13. Conforme entendimento sumulado do STJ (Súmula 362) "a correção monetária do valor da indenização do dano moral incide desde a data do arbitramento", momento em que se tornou líquido o quantum indenizatório.

14. A responsabilidade civil por erro médico em razão de falha na prestação do serviço, da qual derivou os danos causados aos apelantes, é de natureza contratual, razão pela qual os juros moratórios devem incidir a partir da data da citação. Precedentes do STJ.

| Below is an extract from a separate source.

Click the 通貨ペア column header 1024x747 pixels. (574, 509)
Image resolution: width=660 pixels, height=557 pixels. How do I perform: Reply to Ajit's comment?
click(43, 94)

15. Embora frutos da responsabilidade civil, as pretensões de reparação por danos morais e estéticos apresentam pressupostos distintos, tanto que passível a sua cumulação (Súmula 387 do STJ). Na hipótese dos autos, apresar de reconhecido o dano moral causado aos apelados em virtude de negligência no tratamento clínico dispensado ao paciente, a cicatriz resultante da cirurgia realizada não pode ser enquadrada como uma "lesão" decorrente de ato ilícito atribuível à equipe médica.

16. É incontroverso que, em razão da doença apresentada e do estado de saúde do paciente, a videolaparoscopia não era recomendada naquela ocasião, uma vez que imprescindível o acesso à cavidade abdominal. E no caso, como já mencionado, não foi evidenciado erro médico na realização da própria intervenção cirúrgica, nem demonstrado excesso de vestígio característico de imperícia ou ainda permanente mitigação da pessoa se servir de seu corpo de forma eficiente.

17. Desse modo, conforme destacado no laudo pericial, a cicatriz apontada como causa do "dano estético", decorrente de incisão mediana, é inerente ao próprio procedimento cirúrgico (laparotomia exploradora), cuja realização foi necessária para o tratamento da patologia apresentada pelo apelante.

18. Recurso conhecido e parcialmente provido.
Decisão:
JULGAMENTO NOS TERMOS DO ART. 942, NCPC. CONHECER. DAR PARCIAL PROVIMENTO AO RECURSO NOS TERMOS DO VOTO DA RELATORA. POR MAIORIA, VENCIDOS 1º E 3º VOGAIS.